He’s been at the center of things. Dr. Peter Piot, former Executive Director of UNAIDS, and now the Director of the London School of Hygiene & Tropical Medicine, just published a memoir, No Time to Lose: A Life in Pursuit of Deadly Viruses.As a young researcher, Piot helped discover the deadly Ebola virus and traced its transmission routes in Central Africa. Not long after, working as a doctor in his native Belgium, he treated patients with a new, mysterious disease. That disease would later be named AIDS. Piot would later become the Executive Director of UNAIDS, helping to establish the agency’s global agenda.
While visiting the Harvard School of Public Health, Dr. Piot sat down with Spotlight Editor Martha Henry to answer questions.

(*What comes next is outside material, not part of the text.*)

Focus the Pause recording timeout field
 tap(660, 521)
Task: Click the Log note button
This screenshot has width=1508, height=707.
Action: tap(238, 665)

Do you consider yourself an AIDS activist?
Yes, without any doubt. I’m an AIDS activist, a scientist, sometimes a diplomat, sometimes an entrepreneur — all at the same time.
In 2012 there was a lot of talk about “the end of AIDS.” What’s your reaction when you hear that phrase?

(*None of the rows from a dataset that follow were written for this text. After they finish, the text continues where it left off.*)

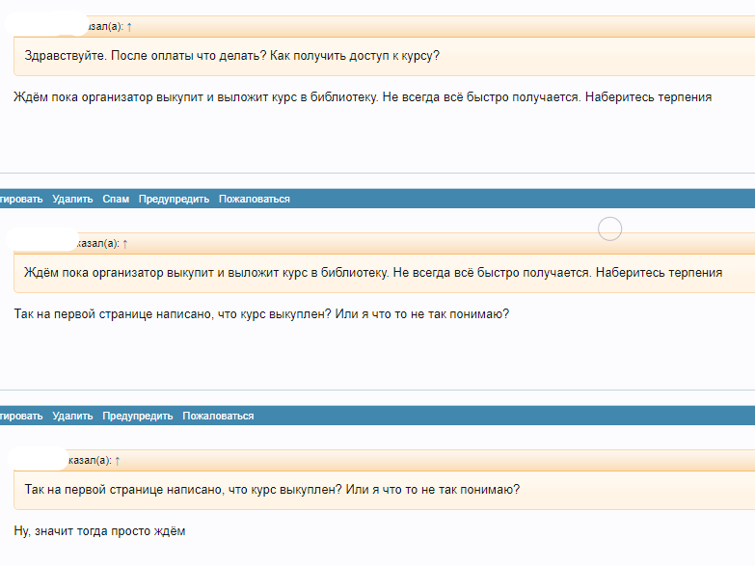The image size is (755, 566).
Task: Click "Предупредить" under the "Наберитесь терпения" reply
Action: pos(174,199)
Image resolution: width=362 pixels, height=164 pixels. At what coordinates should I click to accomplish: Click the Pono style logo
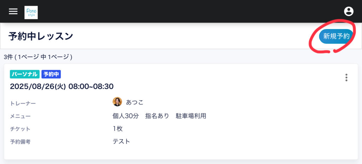click(x=31, y=12)
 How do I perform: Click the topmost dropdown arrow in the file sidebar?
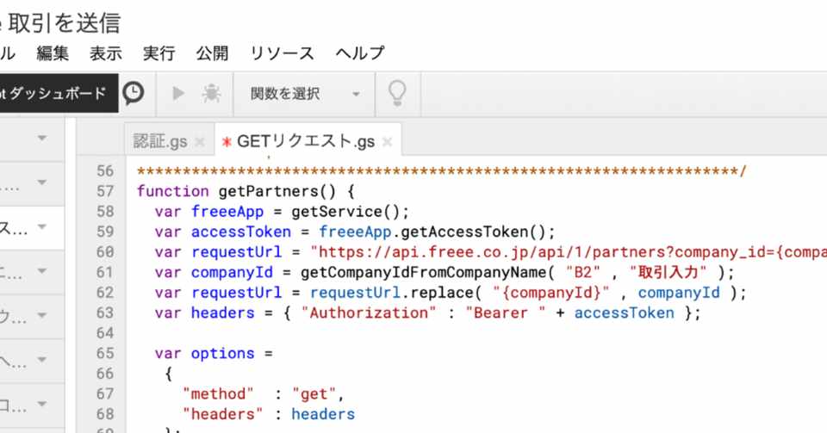click(x=42, y=139)
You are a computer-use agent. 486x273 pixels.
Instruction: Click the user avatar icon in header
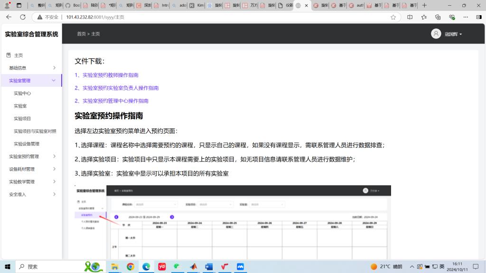(x=436, y=34)
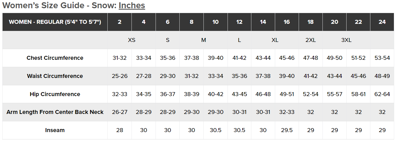Select the 48-49 waist measurement cell
Screen dimensions: 397x142
click(x=382, y=76)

I think it’s not credible. According to UNAIDS, last year there were 1.7 million deaths from AIDS and 2.5 million people became infected. HIV incidence (new infections) was on the rise in a country like Uganda. So I think we better stop talking about the end of AIDS. We’ve made major achievements, there’s no doubt about it, but I don’t think we’ll see the end of AIDS in my generation.
One of your mantras when you were head of UNAIDS was “keeping AIDS as a global issue, not one of poor Africa.” Why was that important?
Well, I think that one of the major assets, if you can say so, is that HIV is happening everywhere. It’s a global issue. Every day in the U.S. several people become infected with HIV, just as in South Africa, just as in Thailand, just as in Brazil. In our ever more connected world, I think that makes it a very powerful paradigm for globalization. We know that if a disease happens only in Africa, it becomes marginalized. Pharmaceutical industries are not going to invest in new drugs, research dollars will also be less. These are the realities.
How important will scientific research be to eventually ending the AIDS epidemic?
When you look at our achievements to date, it’s due, on the one hand, to science, but also to politics. The most spectacular scientific breakthrough was the discovery of antiretroviral therapy as treatment. When science and politics and programs on the ground are in sync, I think we can move mountains. But without the science, I don’t see how the money can do more. So we need to know more about what works, what doesn’t work, and where to invest our funding.